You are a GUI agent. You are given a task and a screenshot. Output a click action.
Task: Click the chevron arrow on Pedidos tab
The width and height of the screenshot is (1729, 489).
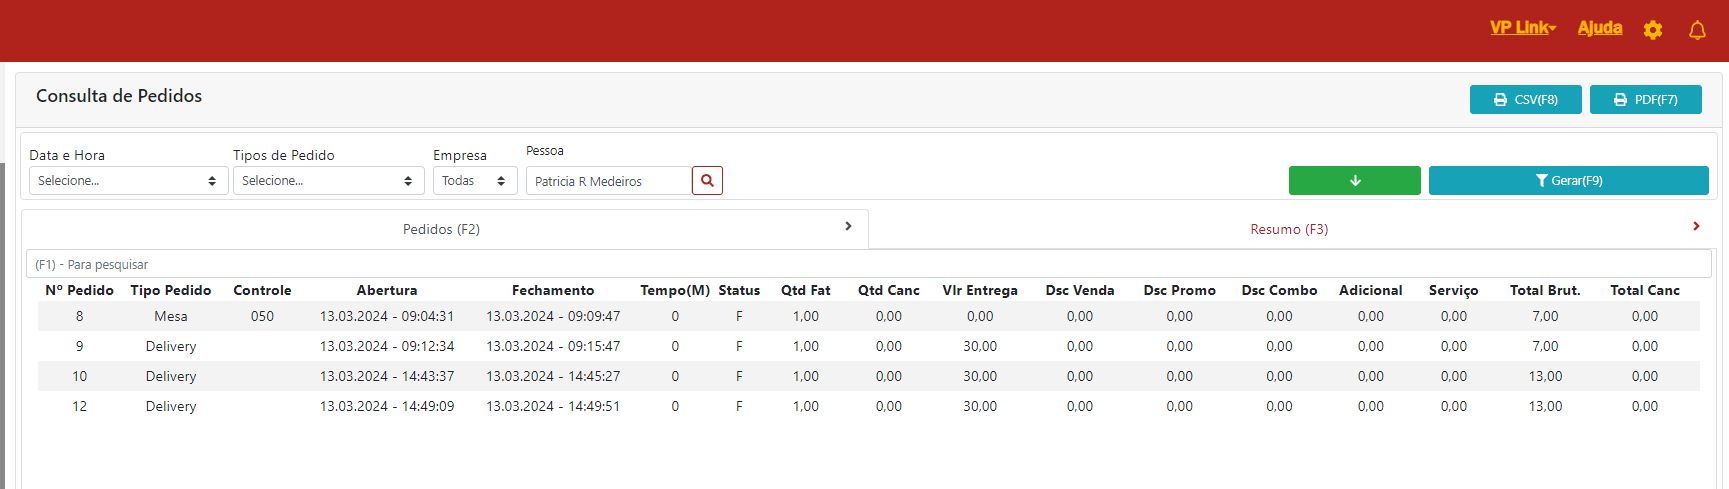tap(848, 227)
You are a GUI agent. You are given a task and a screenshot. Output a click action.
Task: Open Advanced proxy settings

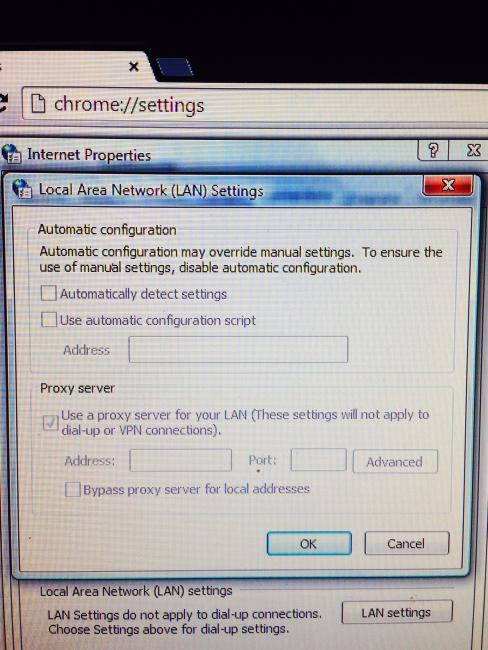pyautogui.click(x=395, y=461)
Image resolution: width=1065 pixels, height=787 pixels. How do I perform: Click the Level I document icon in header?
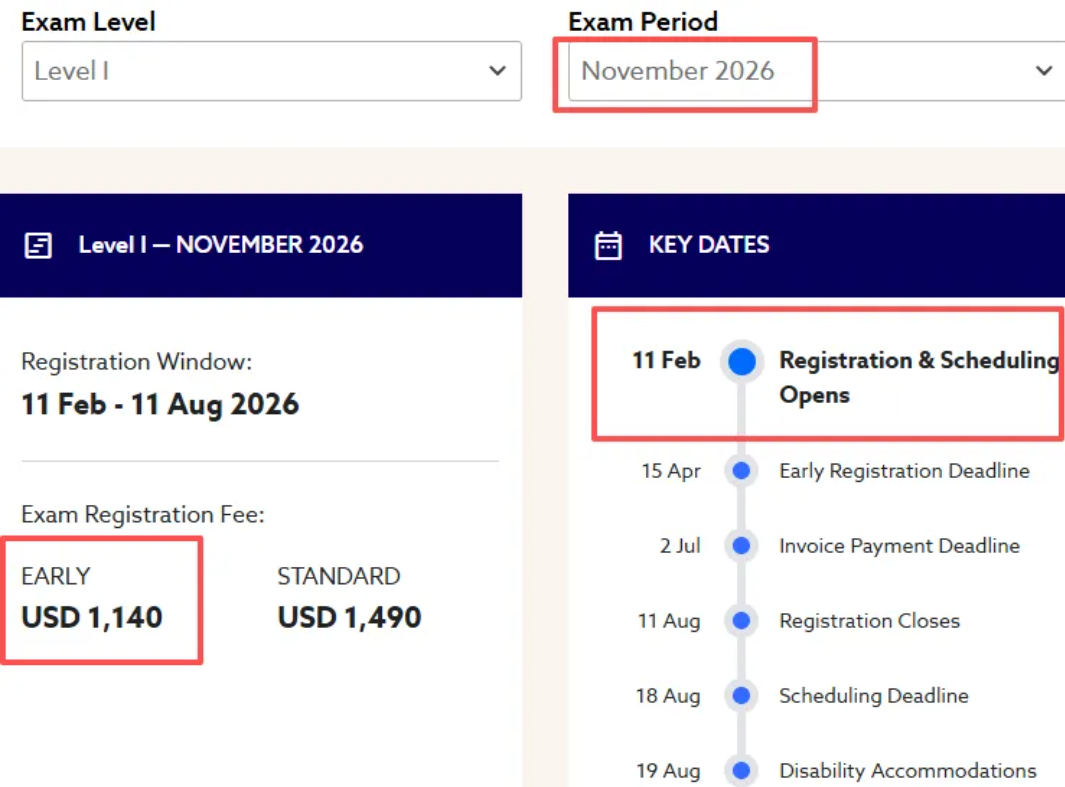pos(38,245)
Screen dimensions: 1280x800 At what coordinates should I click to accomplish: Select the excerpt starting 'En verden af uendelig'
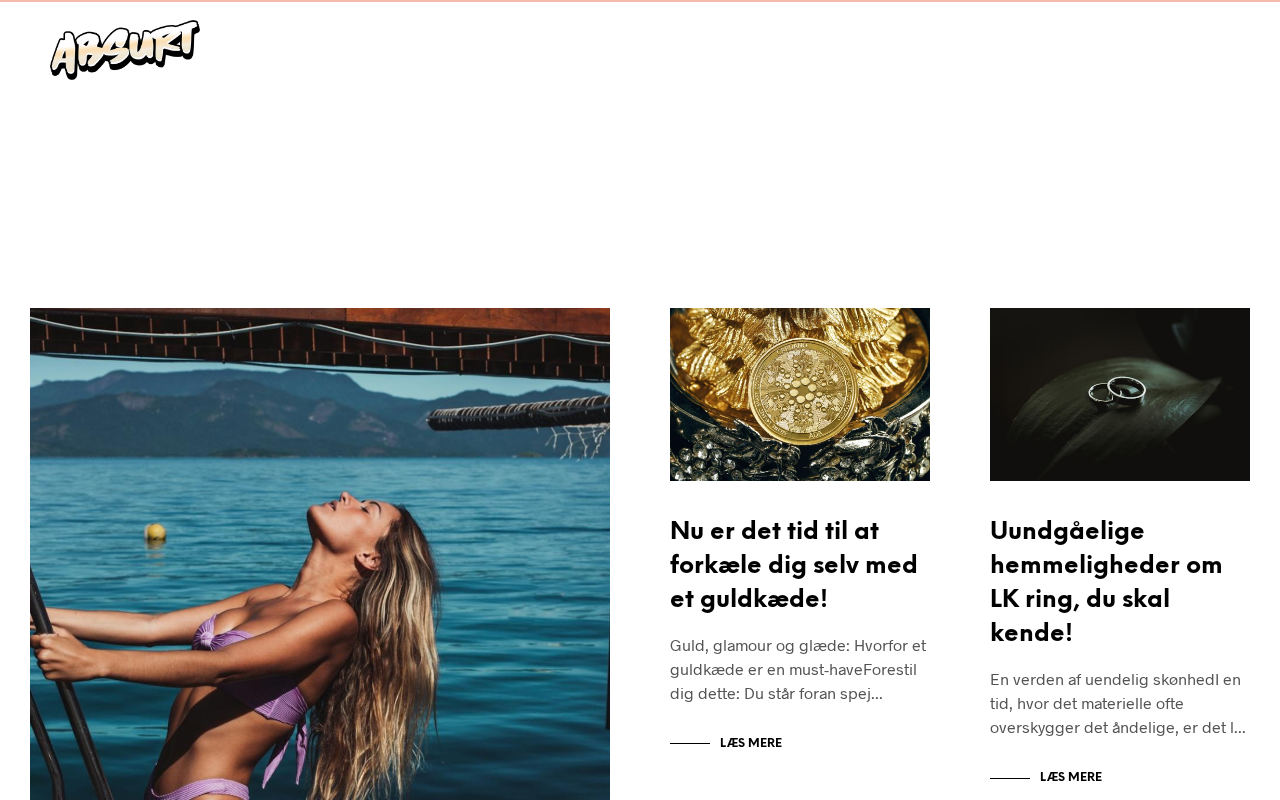pos(1118,704)
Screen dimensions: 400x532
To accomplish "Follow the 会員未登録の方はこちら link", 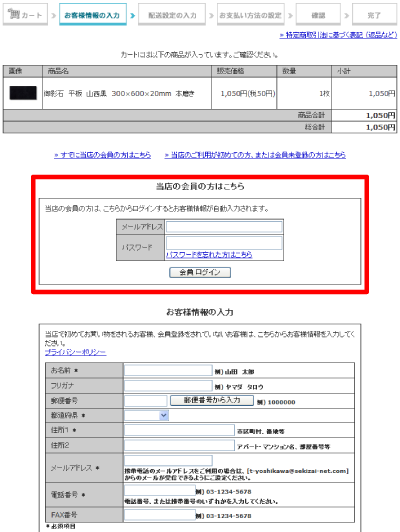I will point(255,155).
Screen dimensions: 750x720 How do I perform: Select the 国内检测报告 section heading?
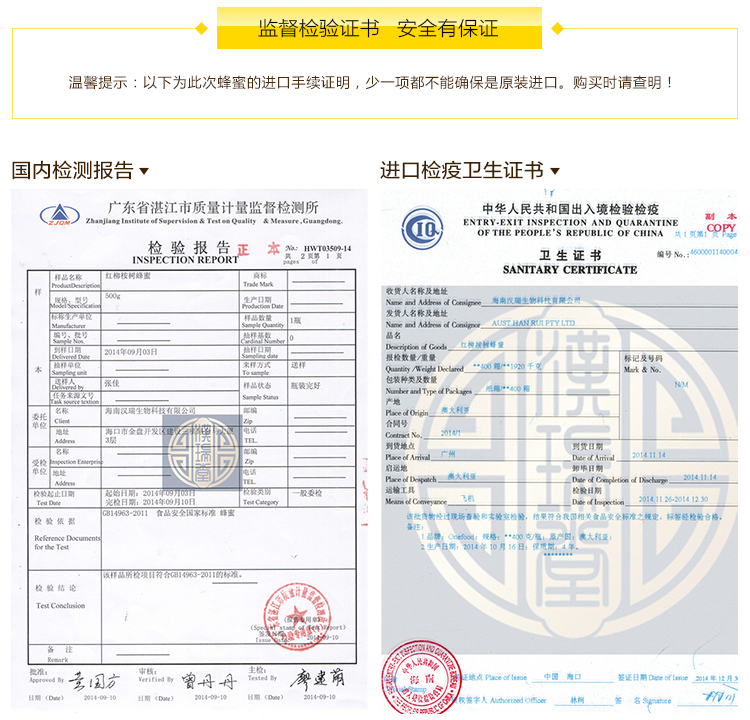[72, 171]
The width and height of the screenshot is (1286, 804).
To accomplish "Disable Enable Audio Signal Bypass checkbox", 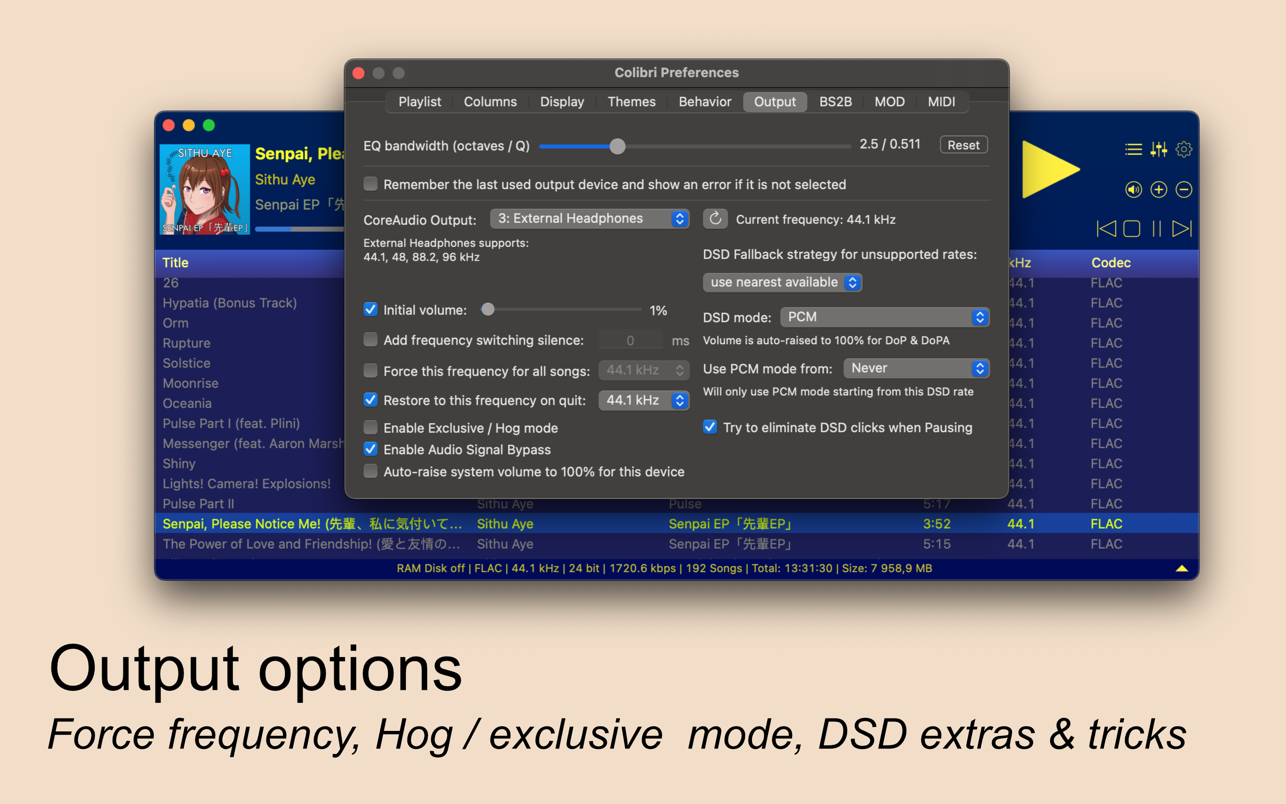I will tap(371, 450).
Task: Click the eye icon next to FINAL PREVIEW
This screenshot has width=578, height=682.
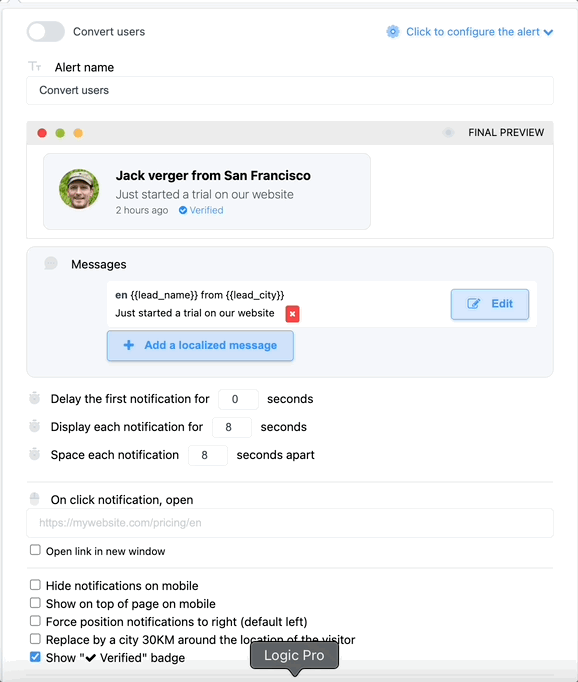Action: click(448, 133)
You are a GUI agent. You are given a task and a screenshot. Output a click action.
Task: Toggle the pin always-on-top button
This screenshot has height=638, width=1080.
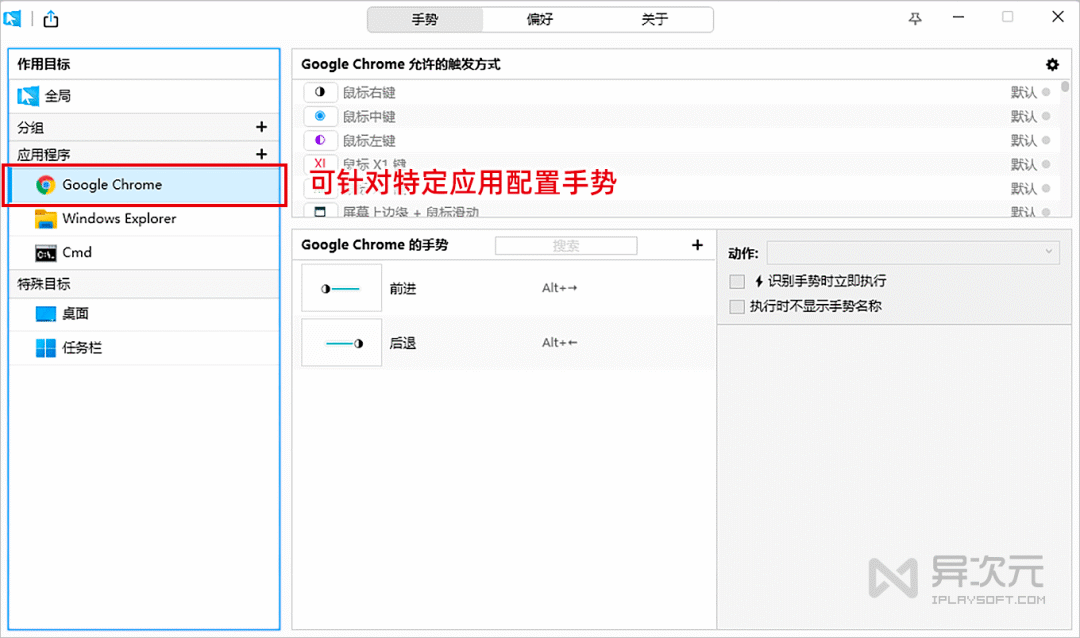pos(915,17)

_ _ _

▶ **AIM OF THE EXERCISE**
Output exactly the lines from the one containing "Task: Toggle the pin always-on-top button" through the last line of the records above, both included, leaving out any pictures.

▶ **ANSWER BOX**
Task: Toggle the pin always-on-top button
This screenshot has height=638, width=1080.
pos(915,17)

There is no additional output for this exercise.